Published online by Cambridge University Press: 05 June 2012
INTRODUCTION
To capture many of the most widespread and egregious children's rights violations in the United States, one need only follow the early life of an African-American child born into urban poverty. The child picks up the thread of intergenerational disadvantage when she finds herself in a racially segregated neighborhood drained of resources by historical redlining and more recent racially discriminatory lending practices (Squires 1992).
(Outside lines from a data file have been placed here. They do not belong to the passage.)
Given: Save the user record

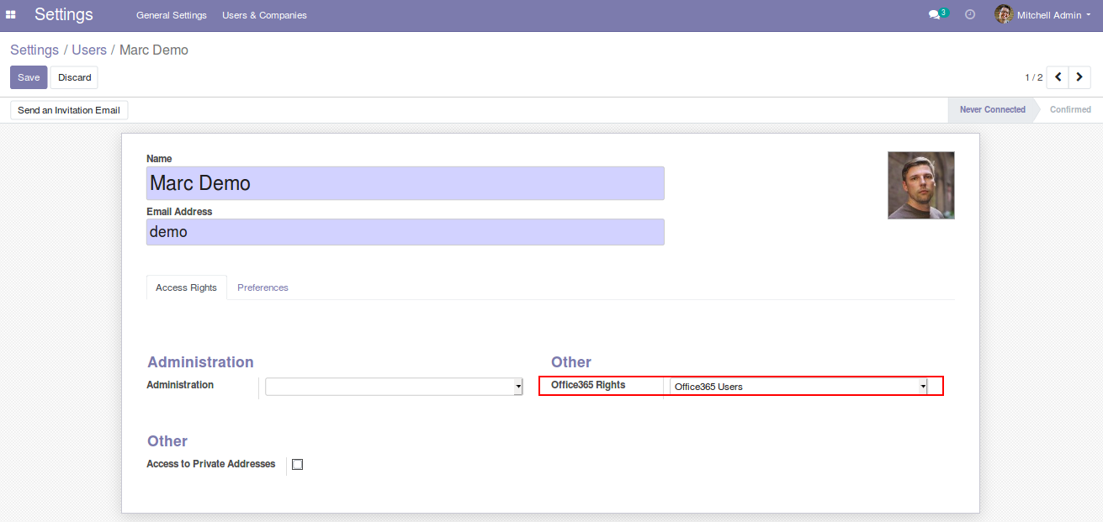Looking at the screenshot, I should coord(29,77).
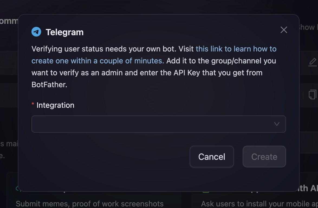Expand the Integration dropdown arrow
The width and height of the screenshot is (318, 208).
click(277, 124)
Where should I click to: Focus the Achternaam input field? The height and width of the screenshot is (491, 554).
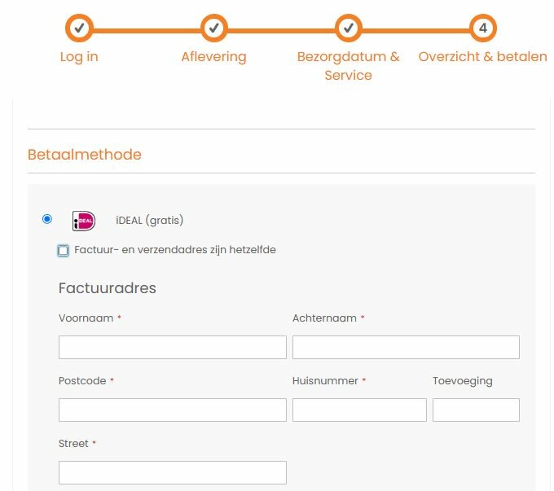(406, 347)
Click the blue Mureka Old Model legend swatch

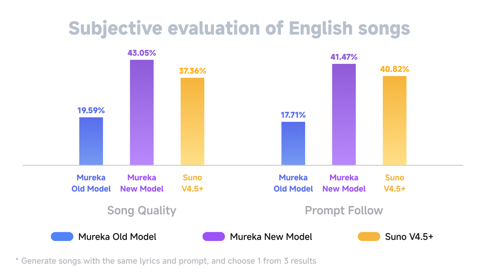tap(62, 237)
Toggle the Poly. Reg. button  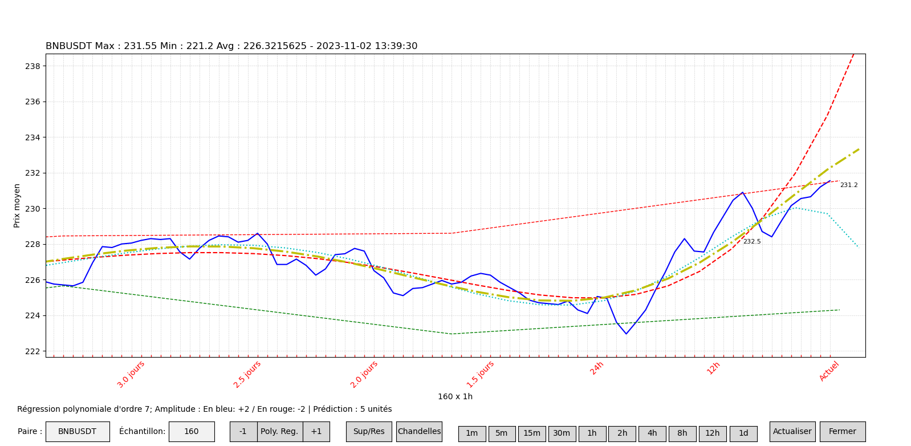coord(279,432)
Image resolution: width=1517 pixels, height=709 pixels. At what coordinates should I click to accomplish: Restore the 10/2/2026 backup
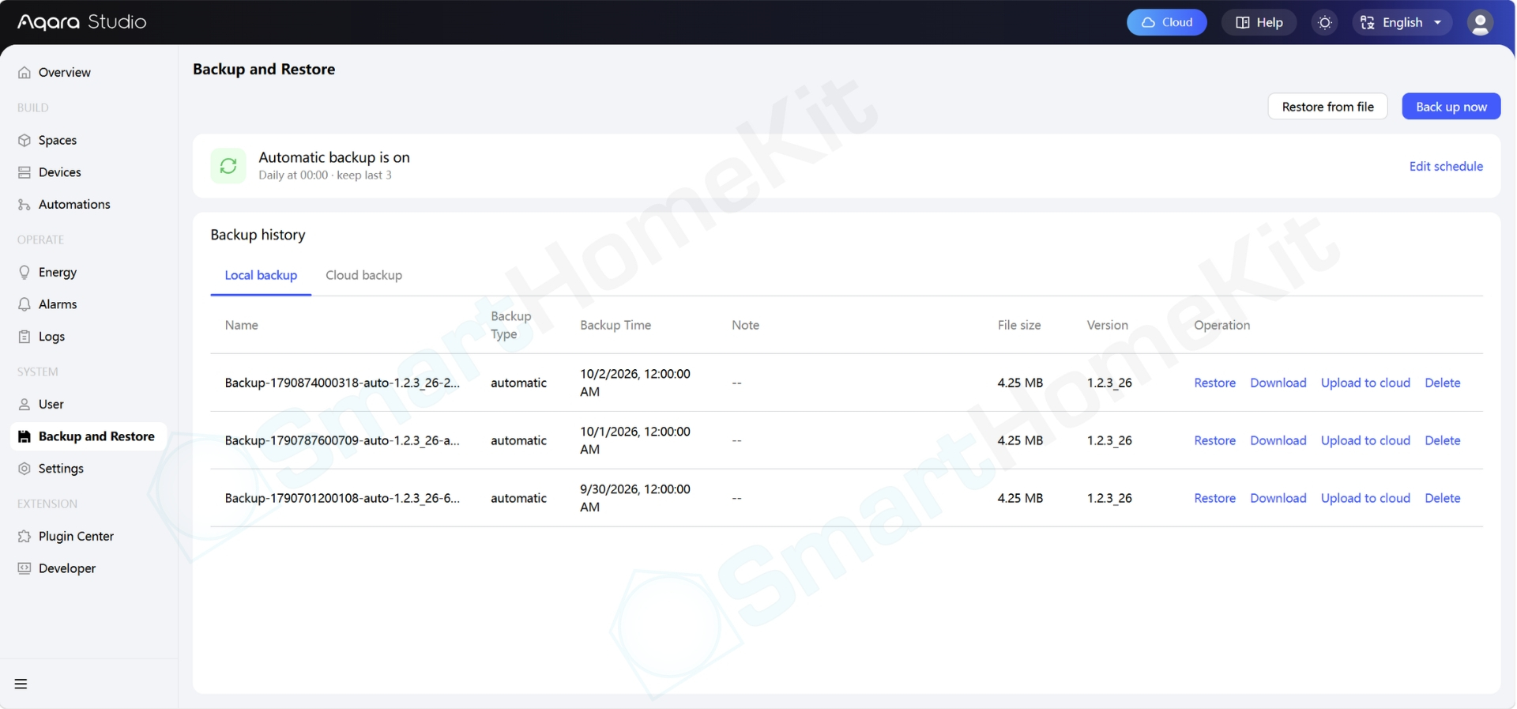tap(1214, 383)
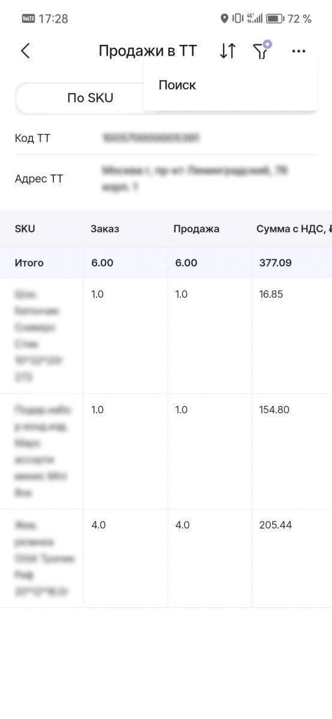Screen dimensions: 332x719
Task: Select the row with sum 16.85
Action: tap(166, 336)
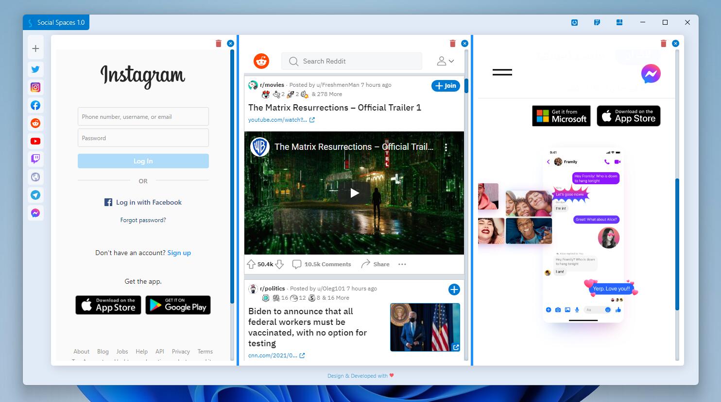The image size is (721, 402).
Task: Click the Instagram Sign up link
Action: click(x=179, y=253)
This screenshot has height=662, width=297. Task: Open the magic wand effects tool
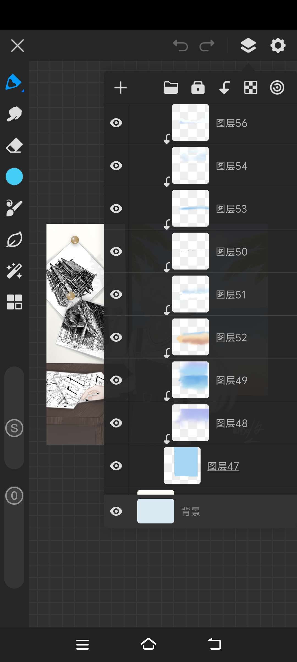point(14,271)
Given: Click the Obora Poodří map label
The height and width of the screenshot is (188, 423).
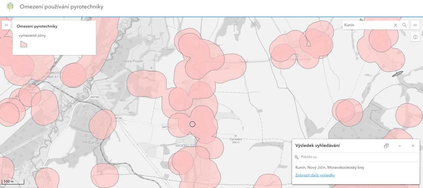Looking at the screenshot, I should (132, 61).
One or both of the child's parents may have been arrested, possibly because of racially targeted policing practices, and incarcerated for an excessive period, thereby leaving the child vulnerable to physical and sexual abuse in violation of the child's right to be protected from violence (Braman and Wood 2003; Convention on the Rights of the Child [CRC] 1989, Articles 19, 20). The parents' legal rights over the child may be terminated by the state with a minimum of due process protections and the child made a ward of the state, in violation of the child's right against arbitrary separation from her parents (Adoption and Safe Families Act of 1997 [ASFA]; CRC, Articles 7, 9, 21). Meanwhile, the child's chaotic and underfunded school may not be the life raft it otherwise could be, depriving the child of the meaningful exercise of her right to an education (Williams v. California 2000; CRC, Articles 28, 29).